◆ Extract provided
-- Begin --

GAYS FOR DAYS posted:

How much was that guy pissing on the floor if the landlord was demanding money for damages?

I don't think it was the amount on the floor that was the problem.

Darkman Fanpage
Jul 4, 2012
im the beta bitch german fag that sit down to pee

Darkman Fanpage
Jul 4, 2012
hey heres a tip fuckheads: stand closer to the bowl. straddle that poo poo

Darkman Fanpage
Jul 4, 2012
gently caress with the amount of piss and poo poo fetishists in germany the gently caress do they care so much about how a guy is peeing? just piss on a big titted fräulein

Gym Leader Barack
Oct 31, 2005

Grimey Drawer
that toilet he's on looks like it has a pretty neat dick cavity though, I might be more inclined to sitpiss if my junk had it's own VIP area of the bowl

Mr. Pumroy
May 20, 2001

one time while a friend and i were vacationing in germany we turned on late night television and a woman was naked standing over the edge of a hot air balloon pissing onto a camera. urine and urine emissions is an important thing to consider, but i never really thought of it until then, so thank you, germany. your wisdom continues to pave the way for human thought

tuyop
Sep 15, 2006

Every second that we're not growing BASIL is a second wasted

Fun Shoe

Mr. Pumroy posted:

one time while a friend and i were vacationing in germany we turned on late night television and a woman was naked standing over the edge of a hot air balloon pissing onto a camera. urine and urine emissions is an important thing to consider, but i never really thought of it until then, so thank you, germany. your wisdom continues to pave the way for human thought

quote:

The University of Chicago law professor Mary Anne Case has elaborated on the argument:

[E]fforts to encourage men to adopt urination methods associated in the western world with women have also been seen as threats to masculinity. Feminists in Germany have been urging men to accustom themselves to urinate while sitting on a toilet seat by posting signs in restrooms with the imperative “Hier wird sitzend gepinkelt” (Here one pees sitting down) and by explaining that such a practice would be more sanitary and create less work for those responsible for cleaning toilets, who are most often women. While some men have taken pride in accommodating this demand, others have vehemently resisted, going on talk shows, publishing editorials and cartoons, and forming Facebook groups of “Stehpinkler” (“Those who pee standing up”). So vehement was the resistance that academic Klaus Schwerma, a proponent of Sitzpinkeln, could write an entire critical book entitled “Stehpinkeln—Die Letzte Bastion der Maennlichkeit?” (Peeing Standing Up—the Last Bastion of Masculinity?).

-- End --

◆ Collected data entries
-- Begin --

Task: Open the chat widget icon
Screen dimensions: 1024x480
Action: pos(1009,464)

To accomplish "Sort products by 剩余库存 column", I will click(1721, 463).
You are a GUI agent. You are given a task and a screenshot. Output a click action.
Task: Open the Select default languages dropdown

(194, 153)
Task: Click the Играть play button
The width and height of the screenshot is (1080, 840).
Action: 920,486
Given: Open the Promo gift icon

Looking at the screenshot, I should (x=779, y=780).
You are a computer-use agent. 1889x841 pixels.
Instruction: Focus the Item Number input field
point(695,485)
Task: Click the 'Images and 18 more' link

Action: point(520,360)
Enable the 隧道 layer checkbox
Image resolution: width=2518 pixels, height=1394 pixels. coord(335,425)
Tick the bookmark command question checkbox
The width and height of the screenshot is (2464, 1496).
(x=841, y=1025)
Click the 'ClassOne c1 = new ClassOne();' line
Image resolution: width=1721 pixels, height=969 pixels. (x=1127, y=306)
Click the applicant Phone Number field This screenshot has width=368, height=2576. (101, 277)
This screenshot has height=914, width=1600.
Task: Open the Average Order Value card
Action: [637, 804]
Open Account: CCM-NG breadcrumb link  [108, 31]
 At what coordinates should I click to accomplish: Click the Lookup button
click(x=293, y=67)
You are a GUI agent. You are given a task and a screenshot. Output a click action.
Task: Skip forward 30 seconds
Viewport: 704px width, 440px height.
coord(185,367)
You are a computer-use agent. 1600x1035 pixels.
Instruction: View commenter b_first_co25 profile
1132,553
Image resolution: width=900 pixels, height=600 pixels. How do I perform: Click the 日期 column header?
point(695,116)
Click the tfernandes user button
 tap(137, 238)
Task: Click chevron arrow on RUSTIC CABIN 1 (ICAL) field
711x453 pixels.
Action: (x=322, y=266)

-- End --

◆ Set exercise 1
Please answer these questions about the forum thread on sitting down to urinate:
(a) In which country was Mr. Pumroy vacationing with a friend?
(b) What sign do feminists in Germany post in restrooms, according to the quoted passage?
(c) At which university does Mary Anne Case teach law?
◆ Set exercise 2
Go on with the forum thread on sitting down to urinate, starting after its final sentence.

◆ Answer 1
(a) Germany
(b) “Hier wird sitzend gepinkelt” (Here one pees sitting down)
(c) The University of Chicago

◆ Answer 2
...
"Urinals lead restrooms equal in square footage to offer more excreting opportunities to men than to women," she explained, causing longer lines for women's bathrooms and other inequities. "When such features as fainting couches, full length mirrors, and vanities are added—as they sometimes are—to women’s but not to men’s rooms, the ratio of excreting opportunities given equal square footage gets even worse for women." Case, for her part, endorsed the model of the single-user, unisex airplane toilet for public places. She didn't address excreting opportunities in the privacy of one's home. That, after all, is a matter best left up to the excretor and his or her family—and the German courts.

Is this feminism now? I thought we were talking about women being raped in India or burned with acid in Unspecifiedistan. What the gently caress is this "unequal excreting opportunities" bullshit?

Pope Corky the IX
Dec 18, 2006

What are you looking at?
Just pee in the sink.

GAYS FOR DAYS
Dec 22, 2005

by exmarx
German courts should order all women to purchase one of these:

http://www.go-girl.com/

Zeroisanumber
Oct 23, 2010

Nap Ghost
Think I'll just keep standing to pee, thanks anyway.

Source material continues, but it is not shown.